KPFui uses Rhinoceros (Rhino), a Windows-based 3D modeling software that employs a mathematical model to render curves and surfaces in conjunction with the plugin Grasshopper, a visual programming language and environment, to generate their computational design models. Both use algorithms and calculations that require considerable processing time and computing resources.
This created a challenge for the team at KPFui, who was running the software on desktop computers that lacked sufficient compute power and elasticity to handle the generation of thousands of 3D models in the window of time necessary to meet fast-paced project schedules. The team would separate the generation of the models into subsets, each team member would manually open four instances of Rhino + Grasshopper, and load a subset of the model to run on their desktop computer. In this manner, running out thousands of models could take a week and required both considerable upfront time to set up and monitoring of the process.
To increase processing efficiency, KPFui wanted to leverage AWS and run jobs in a scalable parallel environment by launching hundreds of Windows instances of Rhino + Grasshopper simultaneously and automate the process of distributing the 3D massing generation and analysis to the individual Rhino instances. They decided to seek out a partner in order to make this happen and found that ClearScale, an AWS Premier Consulting Partner, possessed extensive expertise in developing AWS Cloud-based solutions — including those that involve automation and software customization.
ClearScale worked with KPFui to understand the technical requirements of their computational design workflow and the challenge of automating and scaling the process in Rhino, which was not designed to function in this way. To solve this challenge, the ClearScale team wrote scripts that launched Rhino and loaded the KPFui files automatically, eliminating the need for users to open Rhino and load files manually. Next, ClearScale broke the scripts into multiple segments allowing the process to run in parallel environments.
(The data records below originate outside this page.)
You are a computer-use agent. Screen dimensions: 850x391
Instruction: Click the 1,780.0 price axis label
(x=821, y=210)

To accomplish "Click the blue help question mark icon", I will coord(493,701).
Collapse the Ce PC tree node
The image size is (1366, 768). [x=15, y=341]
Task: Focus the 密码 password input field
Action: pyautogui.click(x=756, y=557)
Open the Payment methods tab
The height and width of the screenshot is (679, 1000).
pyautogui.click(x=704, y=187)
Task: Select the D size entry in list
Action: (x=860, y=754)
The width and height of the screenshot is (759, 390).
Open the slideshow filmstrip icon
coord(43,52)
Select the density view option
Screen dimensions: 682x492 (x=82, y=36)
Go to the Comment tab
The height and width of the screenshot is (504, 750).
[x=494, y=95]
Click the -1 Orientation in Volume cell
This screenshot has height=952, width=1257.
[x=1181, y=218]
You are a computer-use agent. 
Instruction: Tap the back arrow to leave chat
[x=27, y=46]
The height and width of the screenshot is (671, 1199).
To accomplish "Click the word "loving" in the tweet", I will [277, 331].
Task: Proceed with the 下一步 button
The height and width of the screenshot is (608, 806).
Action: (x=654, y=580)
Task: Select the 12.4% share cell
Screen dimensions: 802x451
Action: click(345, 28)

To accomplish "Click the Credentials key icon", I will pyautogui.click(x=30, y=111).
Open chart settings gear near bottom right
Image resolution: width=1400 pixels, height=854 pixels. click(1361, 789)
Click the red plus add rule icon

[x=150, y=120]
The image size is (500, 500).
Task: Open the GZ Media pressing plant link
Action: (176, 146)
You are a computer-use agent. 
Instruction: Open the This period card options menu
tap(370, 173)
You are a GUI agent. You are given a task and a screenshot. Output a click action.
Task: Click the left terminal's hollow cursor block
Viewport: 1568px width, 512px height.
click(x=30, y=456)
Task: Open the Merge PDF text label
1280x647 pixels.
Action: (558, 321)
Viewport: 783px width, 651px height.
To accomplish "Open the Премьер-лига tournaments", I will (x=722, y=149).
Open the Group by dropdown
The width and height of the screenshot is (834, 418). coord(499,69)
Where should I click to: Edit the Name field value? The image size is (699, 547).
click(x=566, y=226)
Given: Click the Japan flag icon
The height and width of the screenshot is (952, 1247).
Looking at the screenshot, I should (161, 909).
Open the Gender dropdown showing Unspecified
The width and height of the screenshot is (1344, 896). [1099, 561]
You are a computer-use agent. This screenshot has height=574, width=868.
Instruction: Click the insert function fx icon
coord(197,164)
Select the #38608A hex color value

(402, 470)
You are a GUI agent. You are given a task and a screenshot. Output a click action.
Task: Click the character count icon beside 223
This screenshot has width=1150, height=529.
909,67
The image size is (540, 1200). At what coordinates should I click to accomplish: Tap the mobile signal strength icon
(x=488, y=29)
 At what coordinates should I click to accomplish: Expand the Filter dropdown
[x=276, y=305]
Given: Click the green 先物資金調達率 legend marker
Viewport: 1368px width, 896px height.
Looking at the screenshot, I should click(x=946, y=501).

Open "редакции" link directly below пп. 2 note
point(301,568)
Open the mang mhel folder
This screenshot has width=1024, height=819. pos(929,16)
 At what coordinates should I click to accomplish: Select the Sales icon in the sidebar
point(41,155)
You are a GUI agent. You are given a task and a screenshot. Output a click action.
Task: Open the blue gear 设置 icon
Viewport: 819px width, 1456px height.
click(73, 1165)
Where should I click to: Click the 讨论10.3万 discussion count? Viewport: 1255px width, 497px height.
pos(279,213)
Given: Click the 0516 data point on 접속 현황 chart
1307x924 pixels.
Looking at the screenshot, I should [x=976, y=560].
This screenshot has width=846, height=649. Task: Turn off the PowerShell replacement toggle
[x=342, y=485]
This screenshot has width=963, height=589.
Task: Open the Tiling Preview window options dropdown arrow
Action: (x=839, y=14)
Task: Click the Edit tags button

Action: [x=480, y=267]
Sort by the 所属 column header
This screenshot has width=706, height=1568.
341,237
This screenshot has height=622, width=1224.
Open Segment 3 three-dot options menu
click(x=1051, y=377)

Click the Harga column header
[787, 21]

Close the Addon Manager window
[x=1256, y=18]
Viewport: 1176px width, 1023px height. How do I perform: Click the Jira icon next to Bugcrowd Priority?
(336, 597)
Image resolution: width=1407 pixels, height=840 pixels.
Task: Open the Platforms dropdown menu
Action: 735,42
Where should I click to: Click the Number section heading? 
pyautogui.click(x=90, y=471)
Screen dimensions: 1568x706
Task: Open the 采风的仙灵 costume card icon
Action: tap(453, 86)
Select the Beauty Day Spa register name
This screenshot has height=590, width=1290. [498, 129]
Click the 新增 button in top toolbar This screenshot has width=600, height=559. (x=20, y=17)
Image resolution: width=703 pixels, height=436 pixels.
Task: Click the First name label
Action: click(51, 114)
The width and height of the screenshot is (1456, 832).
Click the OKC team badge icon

Set standards were defined for each chunk of data, and data chunks are passed to the software as a single iteration of an entire job.
The job format was split across three stages: geometry preparation, analysis, and visualization. Each stage runs independently on its own scalable fleet of Amazon Elastic Compute Cloud (Amazon EC2) instances running Windows. Spot instances — unused EC2 instances that are available for less than the on-demand price — are employed to lower costs. The number of EC2 worker nodes in the cluster fluctuates based on the total number of source files.
To allow for the automating of tasks and to scale fleets of spot instances, ClearScale developed an AWS infrastructure for EC2 to handle Amazon Simple Queue Service (SQS) queues, Amazon Simple Notification Service (SNS) topics, and the functions of AWS Lambda, which allows for running code without provisioning or managing servers.
The results of the three stages from the scalable cluster of EC2 worker nodes are then stored on separate Amazon Simple Storage Service (Amazon S3) object storage service buckets. An S3 bucket with the results of one stage can be used as a source data for the next stage. Running each stage independently allows the client to select (and pass as metadata) the type of EC2 instance for that stage. In addition, custom software was written in Java to talk to SQS and custom software scripts on the EC2 instances.
Previously, given both the user and computational expense, KPFui would only use their computational design tools once or twice a month. With the new infrastructure in place, KPFui is now able to use their computational design workflow regularly and keep pace with project deadlines.
Automation of the process has freed up employee time and has allowed them to take on more projects. Using cloud services, the firm’s desktop computers are no longer burdened with running time-consuming and resources-intensive process in the background while they work on other projects.
The use of lower-cost spot instances has made the solution more cost-effective. Costs are further reduced because the EC2 fleet of instances area terminated as soon as data-intensive tasks in the computational design process are complete.